Left subplot: mean value functions of the absolute values of non-dimensional structural displacement | Y | (bold lines), \(\vert y_{\overline{a}}\vert \) (central thin line) and \(\vert \tilde{Y }\vert \) (outer thin lines) for T _s = 1 s, soil parameters ω _g and ζ _g uncertain; right subplot: upper and lower probabilities of [0. 5, ∞) for | Y | (bold lines) and \(\vert \tilde{Y }\vert \) (outer thin lines), probabilities of \(\vert y_{\overline{a}}\vert > 0.5\) (central thin line), soil parameters ω _g and ζ _g uncertain

3.7 Conclusion

In this paper a framework to assess the seismic performance of Tuned Mass Dampers (TMDs) in presence of parameter uncertainty has been presented.

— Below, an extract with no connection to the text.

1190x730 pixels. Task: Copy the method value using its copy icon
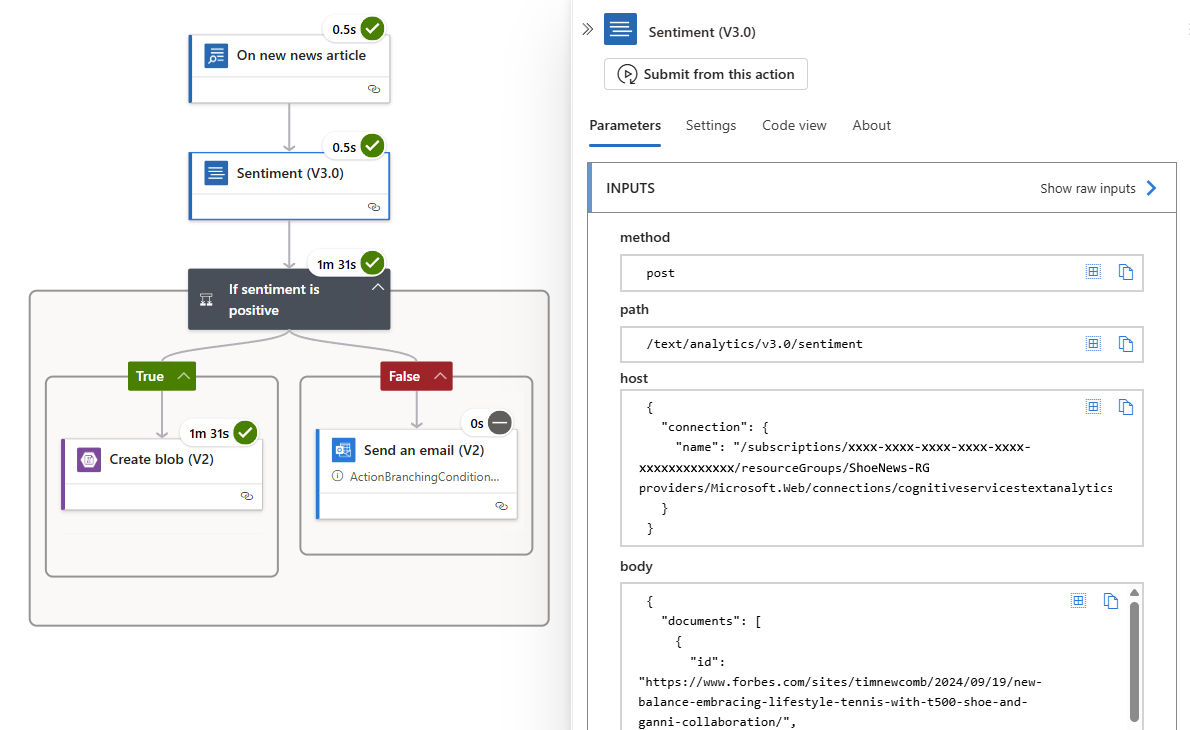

A stochastic process, based on the Kanai–Tajimi power spectral density function, models earthquake excitation. This constitutes a more realistic excitation model than white noise used in an earlier study [29]. Random sets have been used to describe the uncertainty of the ground parameters and the TMD parameters, which can (in practice) not be tuned optimally. The benefit is an adequate assessment of response reduction coefficients of the main system and the stroke coefficient of the TMD system. The interval-valued description of the behavior of the TMD system is more informative and reliable than a purely stochastic description with single-valued outputs.

Based on this methodology a parametric study has been conducted to quantify the efficiency of a TMD to reduce the seismic response of a vibration-prone structure that can be modeled sufficiently accurately as a single degree-of-freedom oscillator. The results derived are coherent with the outcomes of a similar parametric study [37] that is, however, based on a set of recorded earthquake ground motions. The considered response quantities are both qualitatively and quantitatively comparable, and thus the analytical expression for seismic TMD design presented in [37] is confirmed. Beneficially, the utilized stochastic ground motion model allows one to study the effect of a targeted variation of specific ground motion parameters on the TMD performance, as it has been conducted here.